Provided records:

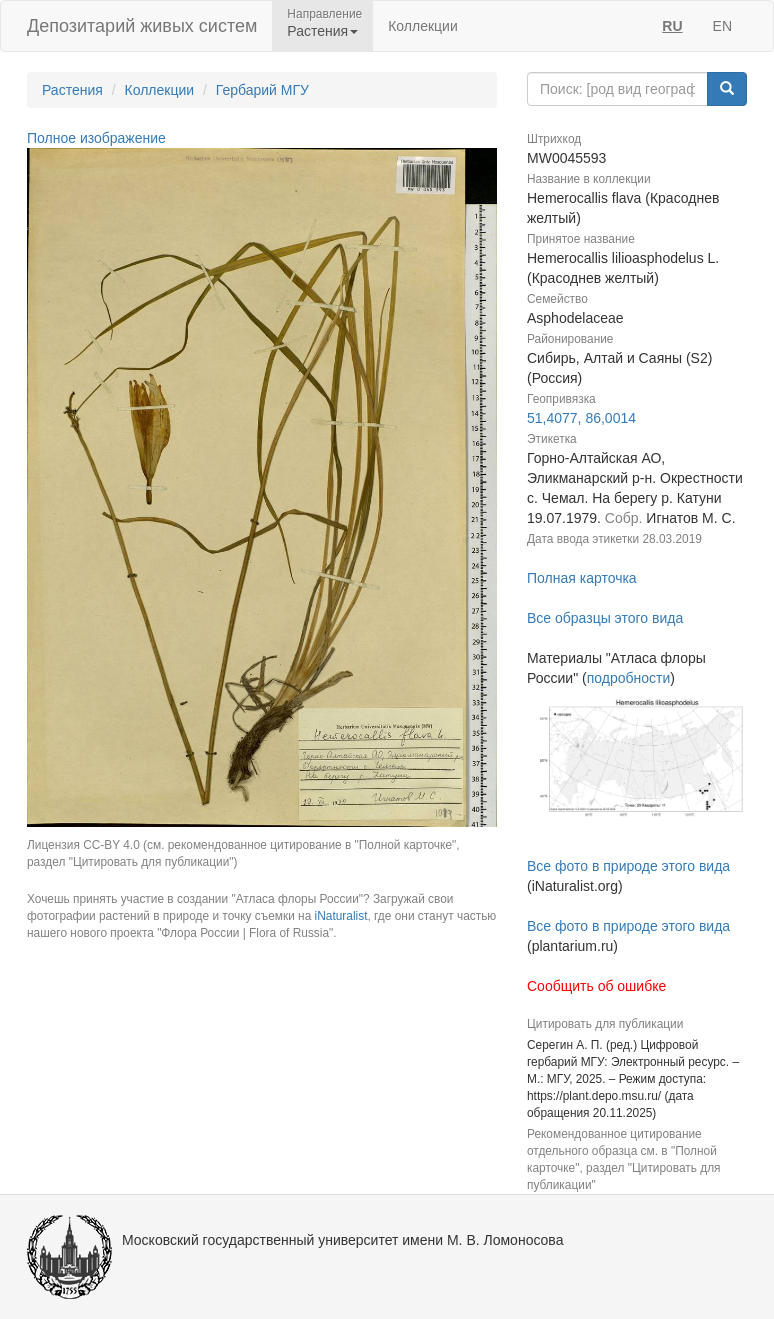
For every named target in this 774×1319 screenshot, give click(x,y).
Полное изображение (96, 138)
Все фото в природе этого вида (628, 866)
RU (672, 26)
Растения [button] (322, 31)
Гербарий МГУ (262, 90)
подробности (629, 678)
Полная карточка (582, 578)
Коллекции (423, 26)
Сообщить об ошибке (596, 986)
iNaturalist (341, 916)
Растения (72, 90)
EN (722, 26)
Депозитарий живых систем (142, 26)
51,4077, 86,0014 (581, 418)
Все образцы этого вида (605, 618)
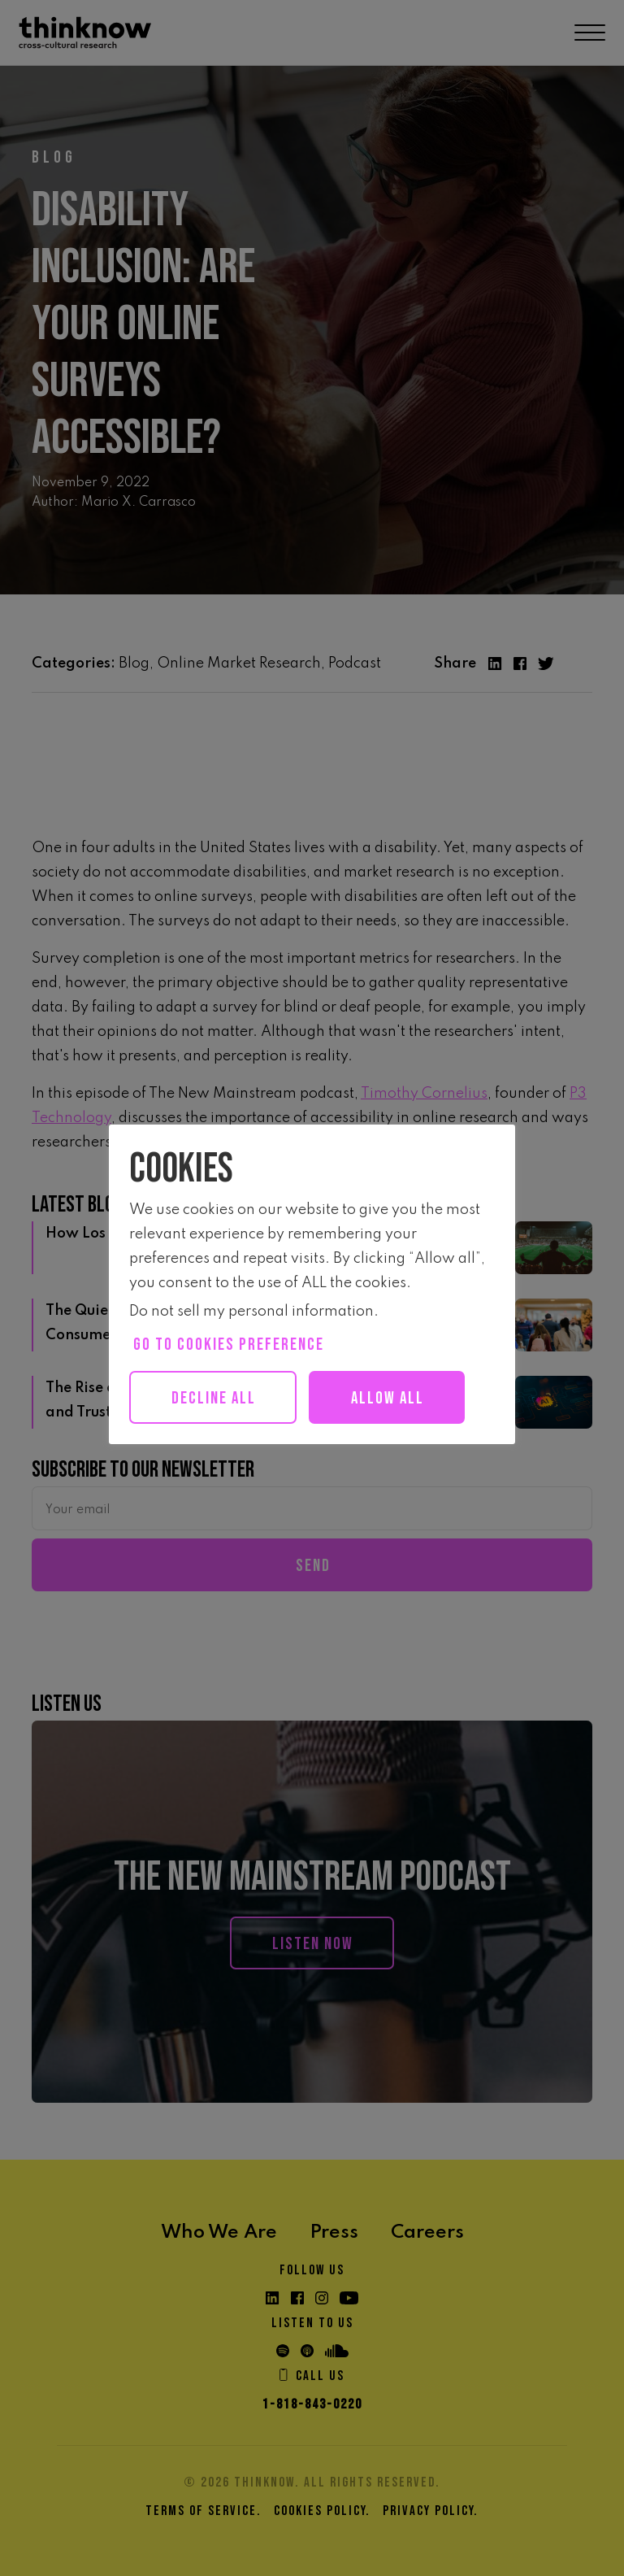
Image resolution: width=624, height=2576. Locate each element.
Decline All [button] (213, 1398)
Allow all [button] (387, 1398)
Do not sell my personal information (251, 1311)
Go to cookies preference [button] (228, 1344)
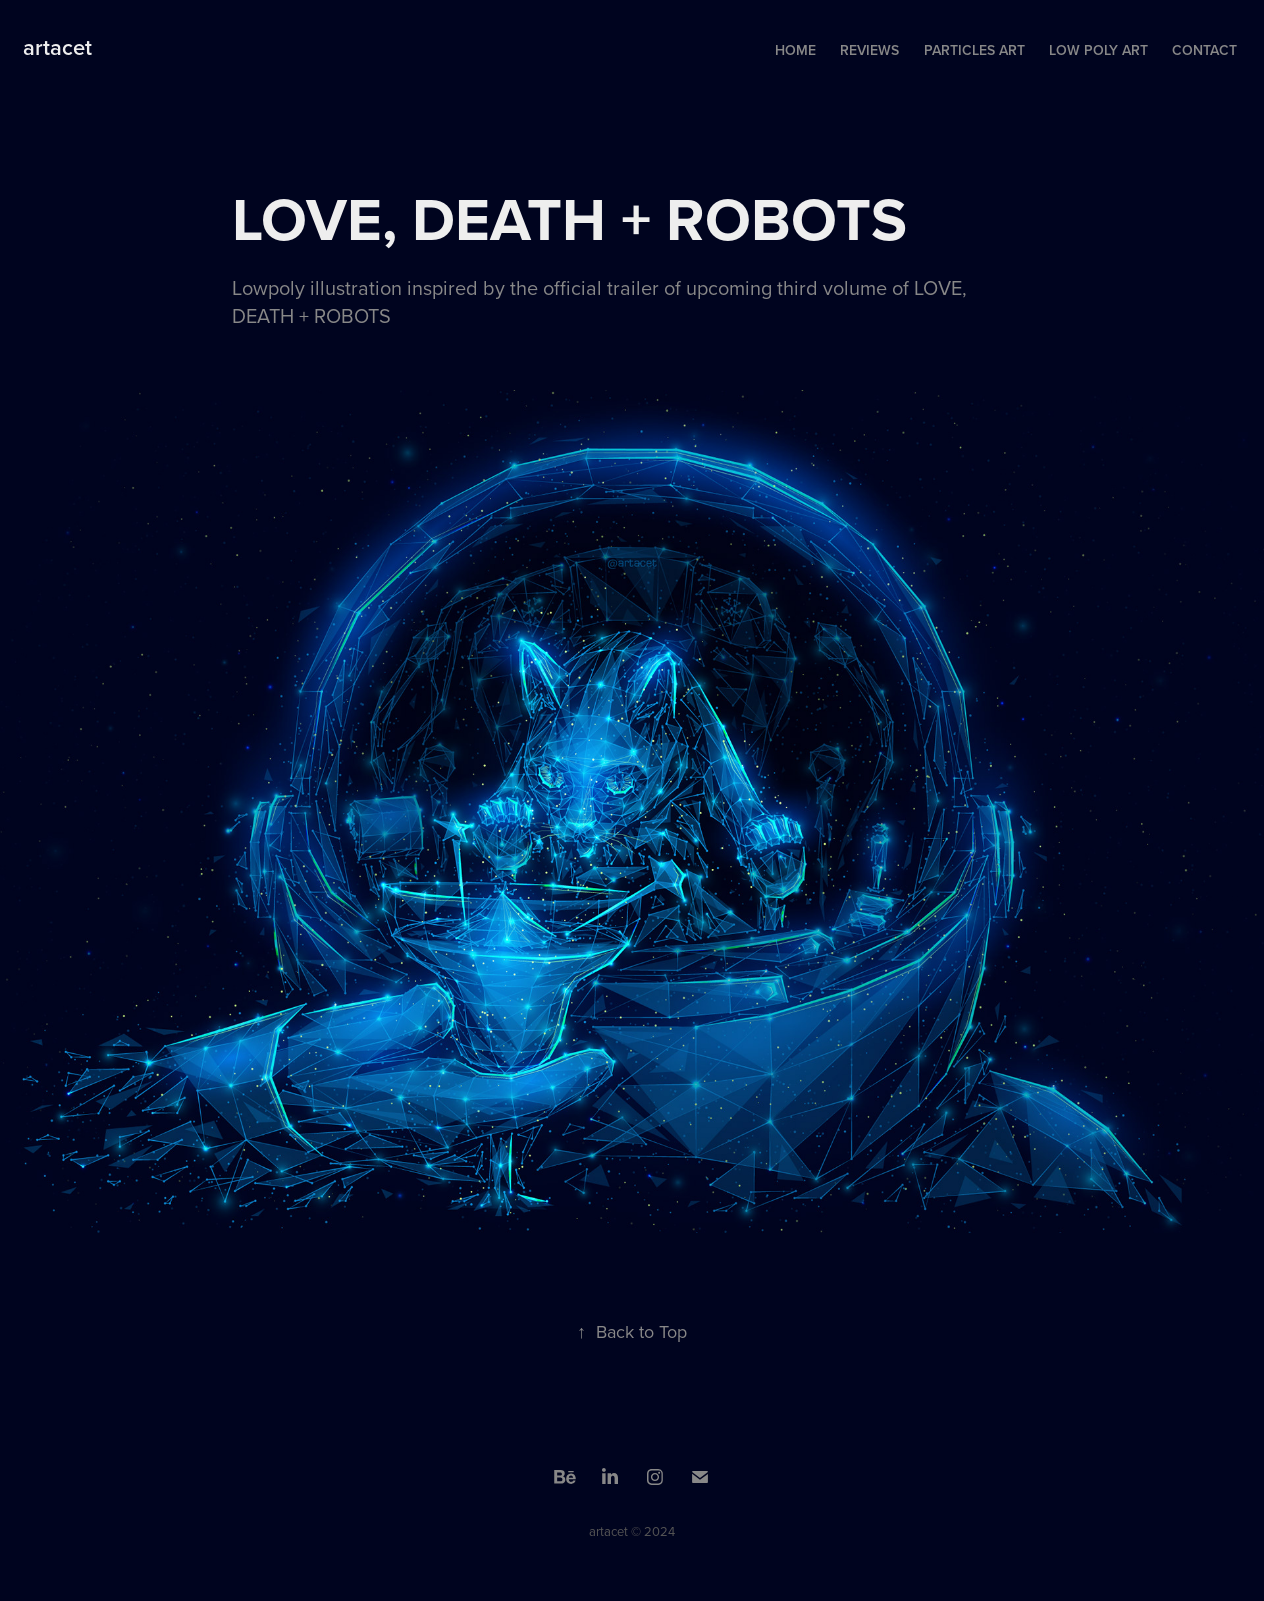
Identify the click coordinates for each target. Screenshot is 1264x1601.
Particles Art (974, 50)
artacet (57, 47)
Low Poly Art (1098, 50)
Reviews (869, 50)
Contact (1204, 50)
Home (795, 50)
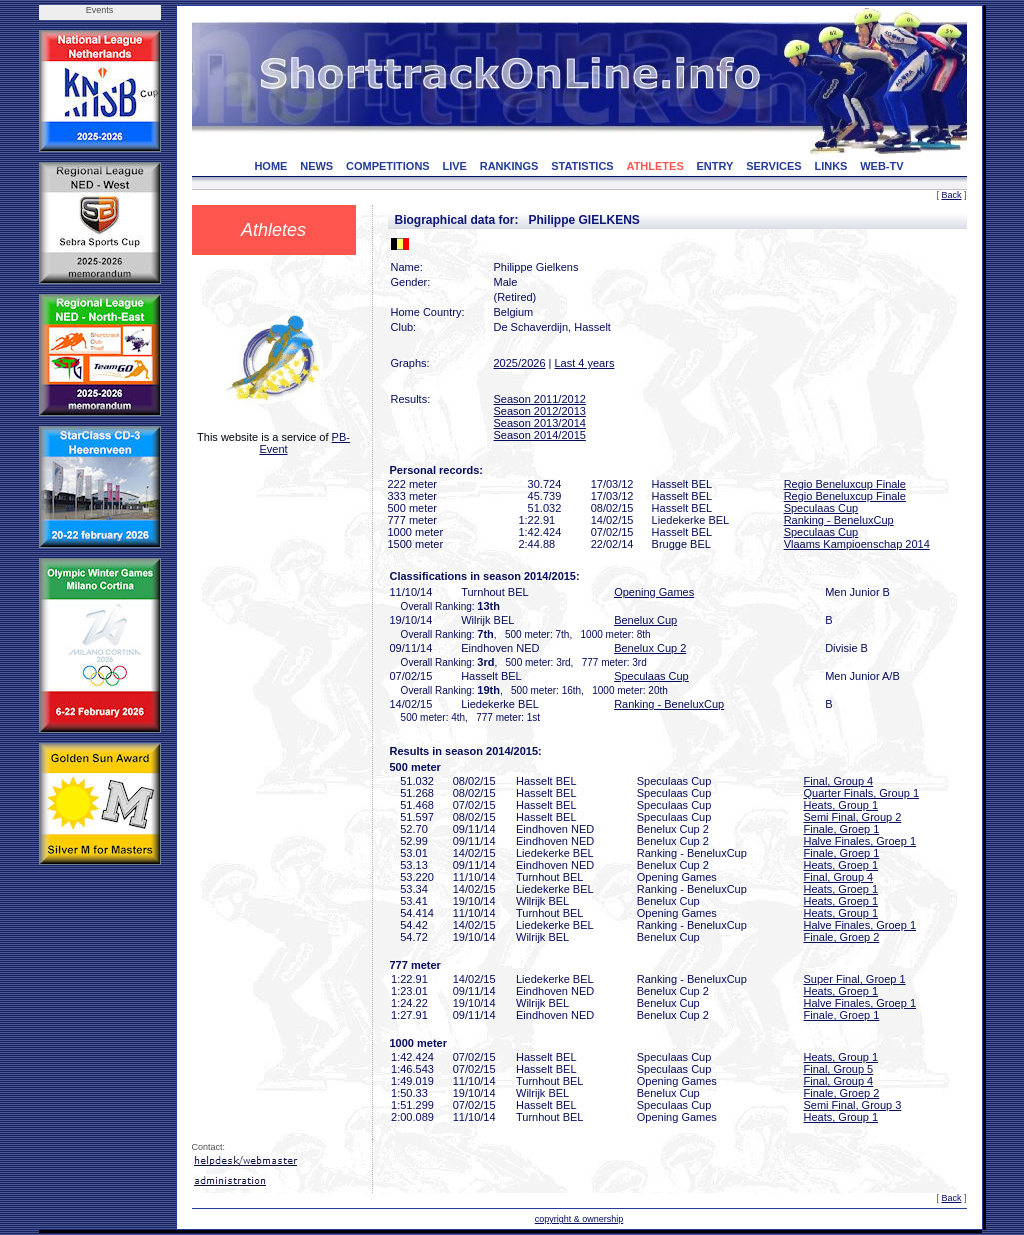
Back (951, 195)
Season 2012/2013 (540, 411)
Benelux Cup (645, 620)
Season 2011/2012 (540, 399)
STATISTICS (582, 166)
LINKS (830, 166)
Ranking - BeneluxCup (839, 520)
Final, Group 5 (839, 1069)
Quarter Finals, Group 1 (862, 793)
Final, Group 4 (839, 781)
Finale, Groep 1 (842, 829)
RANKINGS (509, 166)
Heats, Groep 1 (841, 865)
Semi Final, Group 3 (853, 1105)
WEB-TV (881, 166)
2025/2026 (520, 363)
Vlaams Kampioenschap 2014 (857, 544)
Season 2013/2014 (540, 423)
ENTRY (715, 166)
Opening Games (654, 592)
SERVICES (773, 166)
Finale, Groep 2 (842, 937)
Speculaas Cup (821, 508)
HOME (270, 166)
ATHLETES (655, 166)
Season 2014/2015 (540, 435)
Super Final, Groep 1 (855, 979)
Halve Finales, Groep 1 (860, 841)
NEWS (316, 166)
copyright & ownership (579, 1219)
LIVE (454, 166)
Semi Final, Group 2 (853, 817)
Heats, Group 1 (841, 805)
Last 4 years (584, 363)
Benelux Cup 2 (650, 648)
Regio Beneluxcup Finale (845, 484)
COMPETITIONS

Description of the task:
Duplicate all of the records above verbatim, leaving out the pictures.

Reply to the task:
For every named target in this 774×1319 screenshot, give click(x,y).
Полное изображение (96, 138)
Все фото в природе этого вида (628, 866)
RU (672, 26)
Растения [button] (322, 31)
Гербарий МГУ (262, 90)
подробности (629, 678)
Полная карточка (582, 578)
Коллекции (423, 26)
Сообщить об ошибке (596, 986)
iNaturalist (341, 916)
Растения (72, 90)
EN (722, 26)
Депозитарий живых систем (142, 26)
51,4077, 86,0014 (581, 418)
Все образцы этого вида (605, 618)
Image resolution: width=624, height=2576. Locate each element.
Decline All [button] (213, 1398)
Allow all [button] (387, 1398)
Do not sell my personal information (251, 1311)
Go to cookies preference [button] (228, 1344)
Identify the click coordinates for each target. Screenshot is 1264x1601.
Particles Art (974, 50)
artacet (57, 47)
Low Poly Art (1098, 50)
Reviews (869, 50)
Contact (1204, 50)
Home (795, 50)
Back (951, 195)
Season 2012/2013 (540, 411)
Benelux Cup (645, 620)
Season 2011/2012 (540, 399)
STATISTICS (582, 166)
LINKS (830, 166)
Ranking - BeneluxCup (839, 520)
Final, Group 5 (839, 1069)
Quarter Finals, Group 1 (862, 793)
Final, Group 4 (839, 781)
Finale, Groep 1 (842, 829)
RANKINGS (509, 166)
Heats, Groep 1 (841, 865)
Semi Final, Group 3 (853, 1105)
WEB-TV (881, 166)
2025/2026 (520, 363)
Vlaams Kampioenschap 2014 (857, 544)
Season 2013/2014 (540, 423)
ENTRY (715, 166)
Opening Games (654, 592)
SERVICES (773, 166)
Finale, Groep 2 (842, 937)
Speculaas Cup (821, 508)
HOME (270, 166)
ATHLETES (655, 166)
Season 2014/2015 (540, 435)
Super Final, Groep 1 (855, 979)
Halve Finales, Groep 1 (860, 841)
NEWS (316, 166)
copyright & ownership (579, 1219)
LIVE (454, 166)
Semi Final, Group 2 (853, 817)
Heats, Group 1 (841, 805)
Last 4 years (584, 363)
Benelux Cup 2 (650, 648)
Regio Beneluxcup Finale (845, 484)
COMPETITIONS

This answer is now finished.